El pie de atleta es una infección fúngica que generalmente comienza entre los dedos del pie. Se suele presentar en personas cuyos pies están muy transpirados cuando se encuentran encerrados dentro del calzado ajustado.

Los signos y síntomas del pie de atleta son una erupción que puede causar descamación y que generalmente provoca picazón, escozor y ardor. El pie de atleta es contagioso y se puede propagar a través de pisos contaminados, toallas o ropa.
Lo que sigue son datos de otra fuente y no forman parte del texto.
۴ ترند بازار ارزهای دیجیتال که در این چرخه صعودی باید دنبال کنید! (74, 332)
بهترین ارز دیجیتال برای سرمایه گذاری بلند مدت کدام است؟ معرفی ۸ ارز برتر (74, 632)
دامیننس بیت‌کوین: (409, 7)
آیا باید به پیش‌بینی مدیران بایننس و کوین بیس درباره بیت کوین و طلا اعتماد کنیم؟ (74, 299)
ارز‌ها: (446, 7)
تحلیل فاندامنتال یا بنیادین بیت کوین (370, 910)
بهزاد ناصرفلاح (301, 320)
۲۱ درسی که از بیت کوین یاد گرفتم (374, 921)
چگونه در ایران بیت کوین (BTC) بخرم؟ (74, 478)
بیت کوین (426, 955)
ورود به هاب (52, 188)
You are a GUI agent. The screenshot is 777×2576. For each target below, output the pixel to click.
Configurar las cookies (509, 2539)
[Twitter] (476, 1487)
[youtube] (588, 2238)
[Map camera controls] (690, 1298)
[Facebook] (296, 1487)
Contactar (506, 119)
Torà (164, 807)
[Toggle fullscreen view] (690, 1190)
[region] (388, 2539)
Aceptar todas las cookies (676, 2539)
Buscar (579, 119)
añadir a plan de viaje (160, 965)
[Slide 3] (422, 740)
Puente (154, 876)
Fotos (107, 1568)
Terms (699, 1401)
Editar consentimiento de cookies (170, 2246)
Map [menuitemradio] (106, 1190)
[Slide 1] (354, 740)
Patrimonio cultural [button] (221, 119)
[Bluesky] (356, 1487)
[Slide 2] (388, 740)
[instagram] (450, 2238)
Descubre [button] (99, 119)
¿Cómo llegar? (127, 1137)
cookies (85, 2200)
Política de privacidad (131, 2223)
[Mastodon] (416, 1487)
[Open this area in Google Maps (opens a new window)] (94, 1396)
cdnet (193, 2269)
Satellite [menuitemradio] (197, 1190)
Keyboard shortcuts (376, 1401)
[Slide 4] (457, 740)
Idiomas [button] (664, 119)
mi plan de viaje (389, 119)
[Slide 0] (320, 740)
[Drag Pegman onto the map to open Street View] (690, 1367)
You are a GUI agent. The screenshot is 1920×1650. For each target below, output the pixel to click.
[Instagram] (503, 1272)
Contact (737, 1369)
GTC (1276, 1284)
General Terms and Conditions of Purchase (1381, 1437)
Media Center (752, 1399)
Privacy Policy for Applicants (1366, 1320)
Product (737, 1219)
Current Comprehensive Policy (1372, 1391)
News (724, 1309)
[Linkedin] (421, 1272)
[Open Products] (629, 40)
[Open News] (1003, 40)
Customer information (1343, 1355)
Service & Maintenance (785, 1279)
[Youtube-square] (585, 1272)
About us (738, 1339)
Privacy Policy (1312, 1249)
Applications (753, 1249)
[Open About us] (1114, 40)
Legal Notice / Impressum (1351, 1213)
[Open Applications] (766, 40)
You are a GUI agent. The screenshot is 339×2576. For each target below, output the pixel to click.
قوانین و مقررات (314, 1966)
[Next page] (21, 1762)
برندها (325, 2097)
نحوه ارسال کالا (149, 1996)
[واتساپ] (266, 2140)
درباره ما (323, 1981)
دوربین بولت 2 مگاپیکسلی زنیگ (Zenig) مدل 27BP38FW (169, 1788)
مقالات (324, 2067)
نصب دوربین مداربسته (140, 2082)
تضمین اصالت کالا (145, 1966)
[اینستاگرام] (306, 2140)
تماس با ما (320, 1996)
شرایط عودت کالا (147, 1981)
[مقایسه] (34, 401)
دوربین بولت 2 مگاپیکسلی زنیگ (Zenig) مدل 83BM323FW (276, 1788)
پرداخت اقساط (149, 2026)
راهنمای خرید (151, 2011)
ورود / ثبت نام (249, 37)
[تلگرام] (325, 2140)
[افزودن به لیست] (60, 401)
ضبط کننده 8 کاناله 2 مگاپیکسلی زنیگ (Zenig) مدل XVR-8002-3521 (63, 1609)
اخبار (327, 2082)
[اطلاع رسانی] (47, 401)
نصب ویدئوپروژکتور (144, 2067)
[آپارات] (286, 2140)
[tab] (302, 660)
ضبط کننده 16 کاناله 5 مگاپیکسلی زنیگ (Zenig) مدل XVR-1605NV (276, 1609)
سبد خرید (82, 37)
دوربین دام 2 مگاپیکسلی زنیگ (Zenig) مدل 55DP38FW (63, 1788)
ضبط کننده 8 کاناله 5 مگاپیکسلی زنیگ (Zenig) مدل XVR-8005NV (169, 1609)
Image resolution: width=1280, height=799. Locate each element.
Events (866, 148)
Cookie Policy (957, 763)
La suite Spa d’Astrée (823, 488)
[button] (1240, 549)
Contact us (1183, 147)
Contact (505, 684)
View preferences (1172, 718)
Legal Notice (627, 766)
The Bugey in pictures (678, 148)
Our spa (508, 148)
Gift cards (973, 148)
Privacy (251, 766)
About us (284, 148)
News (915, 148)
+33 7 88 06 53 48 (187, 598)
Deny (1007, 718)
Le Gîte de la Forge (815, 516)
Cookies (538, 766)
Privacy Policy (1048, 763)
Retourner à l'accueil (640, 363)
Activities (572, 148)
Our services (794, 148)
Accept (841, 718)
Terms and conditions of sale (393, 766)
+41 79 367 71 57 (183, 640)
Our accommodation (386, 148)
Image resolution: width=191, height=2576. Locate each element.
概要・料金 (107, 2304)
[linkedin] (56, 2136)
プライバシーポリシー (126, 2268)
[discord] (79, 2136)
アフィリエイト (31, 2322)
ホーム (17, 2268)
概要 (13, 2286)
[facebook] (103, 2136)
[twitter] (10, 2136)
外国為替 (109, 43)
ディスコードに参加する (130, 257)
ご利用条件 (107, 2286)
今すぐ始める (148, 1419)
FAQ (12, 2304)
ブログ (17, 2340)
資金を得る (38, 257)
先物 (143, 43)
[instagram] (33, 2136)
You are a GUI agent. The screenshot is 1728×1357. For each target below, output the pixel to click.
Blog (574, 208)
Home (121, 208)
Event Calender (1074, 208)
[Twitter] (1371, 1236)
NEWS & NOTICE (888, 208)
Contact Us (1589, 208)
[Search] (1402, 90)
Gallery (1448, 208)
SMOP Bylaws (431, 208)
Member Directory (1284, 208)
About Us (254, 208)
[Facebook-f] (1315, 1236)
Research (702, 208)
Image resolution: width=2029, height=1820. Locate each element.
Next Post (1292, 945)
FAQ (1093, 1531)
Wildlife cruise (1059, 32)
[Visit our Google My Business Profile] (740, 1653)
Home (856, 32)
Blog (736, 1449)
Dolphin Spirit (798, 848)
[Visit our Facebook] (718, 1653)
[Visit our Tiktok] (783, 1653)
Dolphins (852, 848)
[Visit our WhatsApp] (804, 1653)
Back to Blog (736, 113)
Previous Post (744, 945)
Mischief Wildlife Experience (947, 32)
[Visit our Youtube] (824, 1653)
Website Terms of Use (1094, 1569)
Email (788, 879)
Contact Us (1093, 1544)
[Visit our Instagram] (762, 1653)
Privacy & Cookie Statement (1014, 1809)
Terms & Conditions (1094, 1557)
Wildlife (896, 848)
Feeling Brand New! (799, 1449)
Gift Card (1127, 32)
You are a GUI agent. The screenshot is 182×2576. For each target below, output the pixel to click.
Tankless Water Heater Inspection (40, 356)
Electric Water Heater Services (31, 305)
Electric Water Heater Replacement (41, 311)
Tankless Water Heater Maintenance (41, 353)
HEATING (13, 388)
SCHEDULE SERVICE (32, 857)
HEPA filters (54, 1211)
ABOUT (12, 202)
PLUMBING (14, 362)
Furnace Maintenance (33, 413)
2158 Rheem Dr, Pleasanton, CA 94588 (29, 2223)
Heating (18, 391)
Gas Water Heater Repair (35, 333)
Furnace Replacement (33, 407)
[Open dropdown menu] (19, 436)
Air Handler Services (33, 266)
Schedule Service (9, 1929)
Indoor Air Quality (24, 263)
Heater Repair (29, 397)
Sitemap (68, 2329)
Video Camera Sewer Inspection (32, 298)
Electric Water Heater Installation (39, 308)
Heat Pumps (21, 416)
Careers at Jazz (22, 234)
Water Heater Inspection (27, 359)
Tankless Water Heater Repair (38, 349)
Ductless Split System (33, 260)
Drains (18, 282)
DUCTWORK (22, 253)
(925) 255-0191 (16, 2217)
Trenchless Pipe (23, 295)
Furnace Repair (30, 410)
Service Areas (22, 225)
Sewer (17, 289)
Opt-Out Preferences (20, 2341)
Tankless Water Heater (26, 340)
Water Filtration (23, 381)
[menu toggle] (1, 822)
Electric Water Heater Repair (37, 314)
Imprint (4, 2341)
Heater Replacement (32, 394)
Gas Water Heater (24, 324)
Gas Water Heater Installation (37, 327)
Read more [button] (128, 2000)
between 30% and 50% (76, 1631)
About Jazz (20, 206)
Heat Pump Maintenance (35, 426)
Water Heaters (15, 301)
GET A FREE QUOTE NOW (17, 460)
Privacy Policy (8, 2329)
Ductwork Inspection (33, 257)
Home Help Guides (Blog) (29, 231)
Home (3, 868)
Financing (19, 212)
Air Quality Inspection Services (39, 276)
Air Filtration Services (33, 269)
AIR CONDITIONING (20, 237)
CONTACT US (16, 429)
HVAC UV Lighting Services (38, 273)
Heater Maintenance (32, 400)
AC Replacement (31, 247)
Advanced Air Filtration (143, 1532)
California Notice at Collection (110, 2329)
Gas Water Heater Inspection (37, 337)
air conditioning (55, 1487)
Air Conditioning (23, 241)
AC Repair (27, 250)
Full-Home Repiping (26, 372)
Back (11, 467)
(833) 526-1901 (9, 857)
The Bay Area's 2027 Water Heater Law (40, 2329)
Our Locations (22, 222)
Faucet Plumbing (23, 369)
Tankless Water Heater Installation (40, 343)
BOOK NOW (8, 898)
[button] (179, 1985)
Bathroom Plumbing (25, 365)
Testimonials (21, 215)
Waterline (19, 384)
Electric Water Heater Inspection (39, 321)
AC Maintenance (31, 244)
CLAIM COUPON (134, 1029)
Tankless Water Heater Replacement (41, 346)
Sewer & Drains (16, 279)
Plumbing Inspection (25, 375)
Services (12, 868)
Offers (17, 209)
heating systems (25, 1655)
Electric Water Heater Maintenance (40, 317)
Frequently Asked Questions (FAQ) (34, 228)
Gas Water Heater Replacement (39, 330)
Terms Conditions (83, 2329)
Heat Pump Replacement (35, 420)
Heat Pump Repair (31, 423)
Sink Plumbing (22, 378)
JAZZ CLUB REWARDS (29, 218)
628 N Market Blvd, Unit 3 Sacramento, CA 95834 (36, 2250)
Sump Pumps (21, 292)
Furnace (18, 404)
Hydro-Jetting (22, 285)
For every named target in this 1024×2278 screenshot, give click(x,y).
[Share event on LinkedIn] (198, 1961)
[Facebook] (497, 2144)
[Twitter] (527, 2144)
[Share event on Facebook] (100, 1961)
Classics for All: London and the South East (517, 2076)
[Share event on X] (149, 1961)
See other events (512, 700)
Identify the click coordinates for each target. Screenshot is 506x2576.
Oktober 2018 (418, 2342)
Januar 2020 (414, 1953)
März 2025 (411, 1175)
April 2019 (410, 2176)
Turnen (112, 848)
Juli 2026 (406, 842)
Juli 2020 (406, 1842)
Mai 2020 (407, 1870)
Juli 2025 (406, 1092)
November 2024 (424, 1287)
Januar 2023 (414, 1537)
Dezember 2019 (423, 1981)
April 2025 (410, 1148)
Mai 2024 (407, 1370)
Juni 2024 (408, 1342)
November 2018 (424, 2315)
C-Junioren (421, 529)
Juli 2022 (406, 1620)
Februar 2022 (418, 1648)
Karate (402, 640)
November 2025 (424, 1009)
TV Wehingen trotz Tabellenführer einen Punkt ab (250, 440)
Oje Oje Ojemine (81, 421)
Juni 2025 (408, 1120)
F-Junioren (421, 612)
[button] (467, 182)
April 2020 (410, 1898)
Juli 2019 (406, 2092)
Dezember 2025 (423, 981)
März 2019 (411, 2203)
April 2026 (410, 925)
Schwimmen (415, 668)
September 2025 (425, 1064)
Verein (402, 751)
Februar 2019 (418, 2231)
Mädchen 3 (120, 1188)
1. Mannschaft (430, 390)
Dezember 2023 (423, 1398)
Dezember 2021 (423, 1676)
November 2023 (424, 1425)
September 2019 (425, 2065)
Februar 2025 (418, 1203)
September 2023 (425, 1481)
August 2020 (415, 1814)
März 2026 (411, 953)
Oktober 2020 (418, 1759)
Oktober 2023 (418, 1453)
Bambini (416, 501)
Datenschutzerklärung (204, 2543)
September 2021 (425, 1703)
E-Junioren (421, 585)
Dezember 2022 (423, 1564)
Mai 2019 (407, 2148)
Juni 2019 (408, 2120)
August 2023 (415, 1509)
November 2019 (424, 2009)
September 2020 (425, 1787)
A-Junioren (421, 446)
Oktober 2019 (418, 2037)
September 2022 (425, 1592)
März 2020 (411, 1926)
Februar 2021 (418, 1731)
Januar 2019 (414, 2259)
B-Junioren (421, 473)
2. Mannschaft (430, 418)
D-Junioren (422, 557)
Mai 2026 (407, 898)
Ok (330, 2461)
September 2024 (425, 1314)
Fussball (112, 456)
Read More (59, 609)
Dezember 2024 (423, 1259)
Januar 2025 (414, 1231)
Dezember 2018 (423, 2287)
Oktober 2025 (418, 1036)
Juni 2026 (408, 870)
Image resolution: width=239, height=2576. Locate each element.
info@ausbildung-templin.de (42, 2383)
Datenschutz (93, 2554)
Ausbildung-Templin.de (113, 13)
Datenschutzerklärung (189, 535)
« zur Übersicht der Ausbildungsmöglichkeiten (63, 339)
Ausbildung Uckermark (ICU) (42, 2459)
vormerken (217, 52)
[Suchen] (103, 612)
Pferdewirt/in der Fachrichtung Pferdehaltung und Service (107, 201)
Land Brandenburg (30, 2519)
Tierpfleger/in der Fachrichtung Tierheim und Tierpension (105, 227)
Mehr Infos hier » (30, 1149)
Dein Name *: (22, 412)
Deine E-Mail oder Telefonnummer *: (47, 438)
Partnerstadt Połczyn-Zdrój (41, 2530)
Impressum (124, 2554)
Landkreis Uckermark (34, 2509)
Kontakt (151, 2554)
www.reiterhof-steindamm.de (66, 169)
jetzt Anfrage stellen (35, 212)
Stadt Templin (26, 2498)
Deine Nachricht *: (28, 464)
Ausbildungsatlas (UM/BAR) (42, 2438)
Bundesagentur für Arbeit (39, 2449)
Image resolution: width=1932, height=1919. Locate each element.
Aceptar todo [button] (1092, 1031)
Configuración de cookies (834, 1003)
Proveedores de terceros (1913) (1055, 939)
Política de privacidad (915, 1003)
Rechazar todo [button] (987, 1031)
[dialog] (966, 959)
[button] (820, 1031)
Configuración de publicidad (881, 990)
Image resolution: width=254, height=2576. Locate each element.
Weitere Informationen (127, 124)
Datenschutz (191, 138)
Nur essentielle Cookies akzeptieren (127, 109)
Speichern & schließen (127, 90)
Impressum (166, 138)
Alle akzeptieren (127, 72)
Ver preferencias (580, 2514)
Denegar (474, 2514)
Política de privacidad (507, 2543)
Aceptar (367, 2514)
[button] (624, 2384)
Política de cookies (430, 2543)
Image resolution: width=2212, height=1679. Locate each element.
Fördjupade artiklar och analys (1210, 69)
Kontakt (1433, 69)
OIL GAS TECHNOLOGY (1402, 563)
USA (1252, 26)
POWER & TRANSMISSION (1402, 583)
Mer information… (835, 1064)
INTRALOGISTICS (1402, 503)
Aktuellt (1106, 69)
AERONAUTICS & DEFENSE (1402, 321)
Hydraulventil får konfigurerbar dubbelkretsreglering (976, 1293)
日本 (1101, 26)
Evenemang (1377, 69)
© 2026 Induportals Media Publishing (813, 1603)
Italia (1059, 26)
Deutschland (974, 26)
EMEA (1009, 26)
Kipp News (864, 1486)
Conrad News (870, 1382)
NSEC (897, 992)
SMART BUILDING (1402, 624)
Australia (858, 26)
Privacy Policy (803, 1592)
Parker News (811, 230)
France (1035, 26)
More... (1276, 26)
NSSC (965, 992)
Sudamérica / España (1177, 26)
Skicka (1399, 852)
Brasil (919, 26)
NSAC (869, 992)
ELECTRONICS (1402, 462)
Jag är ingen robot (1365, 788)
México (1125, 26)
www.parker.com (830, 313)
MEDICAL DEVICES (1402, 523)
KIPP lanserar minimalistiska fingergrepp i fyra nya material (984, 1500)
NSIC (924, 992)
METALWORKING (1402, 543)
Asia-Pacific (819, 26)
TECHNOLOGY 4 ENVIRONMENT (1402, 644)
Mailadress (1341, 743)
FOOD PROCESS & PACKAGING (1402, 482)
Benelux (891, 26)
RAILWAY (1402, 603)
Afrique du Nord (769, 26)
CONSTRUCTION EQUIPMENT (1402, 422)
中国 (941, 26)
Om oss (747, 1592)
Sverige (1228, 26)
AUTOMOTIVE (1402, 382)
El pie de atleta está muy relacionado con otras infecciones fúngicas, como la tiña y la tiña inguinal. Se puede tratar con medicamentos antifúngicos de venta libre, pero la infección suele volver a aparecer; también se encuentran disponibles los medicamentos con receta.

¿Qué síntomas produce el pie de atleta?

El pie de atleta generalmente causa una erupción roja escamosa. La erupción comienza generalmente entre los dedos de los pies. La picazón es a menudo peor inmediatamente después de que te quitas el calzado y las medias.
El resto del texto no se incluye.